The output of the electronic experimental ordering programs are deceptive. You see, there these notions that just because it was issued by a computer means that it is right. When there is a handwriting error and/or illegibility, it is immediately noticeable.

But, the mind of the reader of computerized orders remains steadfastly of the impression that the legible gibberish amidst useless detailed verbiage is accurate. WRONG, and these errors are silent but deadly, the good old SBD.

The likelihood is much lower of picking up a computer generated error and such tolerance to absurdity is indeed deadly. There is the story of a London chap who repeatedly received overdoses of chemo for testicular cancer at UCLH. Why? Because the computer said to do it.

And to Google anything thinking that you are going to find something of scientific merit is indeed FOLLY.


6

Its a No Brainer?

06 Dec 09 22:42

With regards to comment # 5 - lets go back to the cave and diagnose disease with dead animal bones shall we?

This is not rocket science:  GP's have been doing ePrescribing for years and I dont see us all dropping dead?

Pharmacists intervene on hospital prescriptions on a DAILY BASIS and only the acute sector seems to be dragging its feet with regards to improving patient care here?

I do wonder just how many hospital prescriptions commenter #5 has actually seen?

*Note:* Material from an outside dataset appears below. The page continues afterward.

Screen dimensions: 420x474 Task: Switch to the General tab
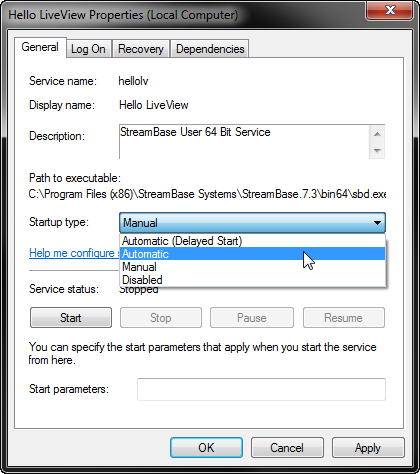[40, 47]
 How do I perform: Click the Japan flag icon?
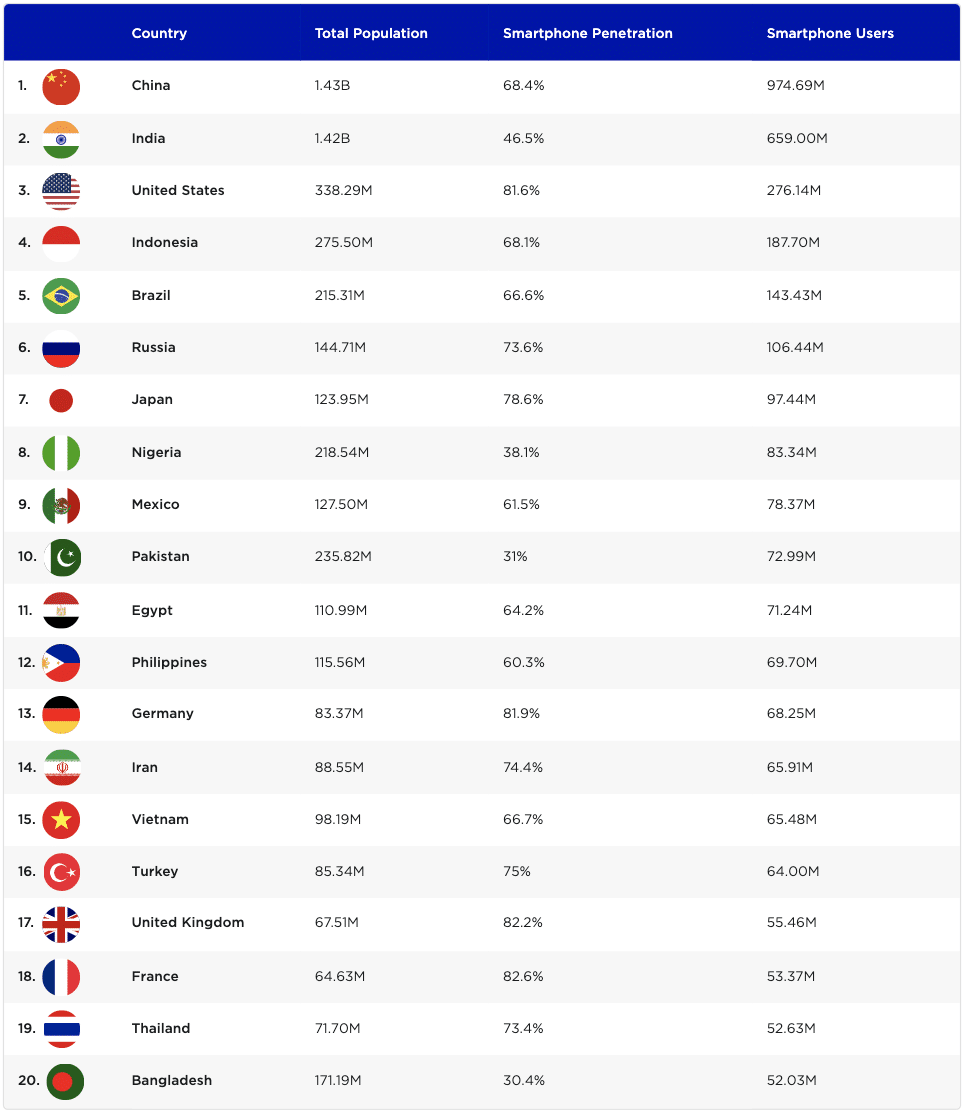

I'll lay good money on the answer being NONE.


7

so who is to blame for this inertia

mr.acute.cio@live.co.uk

07 Dec 09 13:57

Lets remember where much (but not all) of the blame for this delay and sorry situation lays.   The 6 level EPR (way back in the last millennium) recognised the value of “ruled based” electronic prescribing as part of an integrated EPR, enabling not only financially efficient prescribing and a reduced risk of inappropriate/inaccurate prescribing but also linking prescribing with investigations to assist the clinician assess in assessing patient response to treatment.

A done deal one might have thought, but the CFC and LSPs felt it presented far to much risk (to them), so it became dropped or sidelined from NPfIT.  Then a couple of year ago something prompted them to reassess the value of E-Prescribing and it is back on the agenda again.  But the only real options seem to be existing (perfectly adequate) commercial products.  Yes there is some noise about Lorenzo E-P products, but they turn out to be far to basic to be worth the effort.

So unfortunately one has to conclude that CFH leadership is more to blame than hospital leadership, who too often did not have the vision or appetite for the challenge.

 


8

Not all is rosy

07 Dec 09 15:43

To poster #6, ok we are not all dropping down dead, but good old GP's ePrescribing managed to give my grandfather allopurinol as treatment for ACUTE gout. This is one of several personal examples of sloppy ePrescribing - I suspect that ePrescribers quickly learn to rely on the built-in rules to correct their mistakes.

Problem is the rules - in my experience - may not be up to the job.

 


9

Quality of Decision Support

07 Dec 09 18:05

Comment #6

I would be looking to see who reviewed the drug data underpinning that particular system - was it a Pharmacist (I doubt it) or someone with a clincal background in medicine (I doubt that too - most are uploaded by techies)?

In my experience of drug database implementations in GP Practice Systems - these are rarely reviewed by an appropraite person before 'accepting' the updates.

Additionally ePresribing is not intended to replace the prescriber - it's a tool to augment and assist the prescribers decisions.


10

Opps

08 Dec 09 09:16

My comment - number 9 should have been directed at the Allopurinol comment - it's still a valid broader comment however.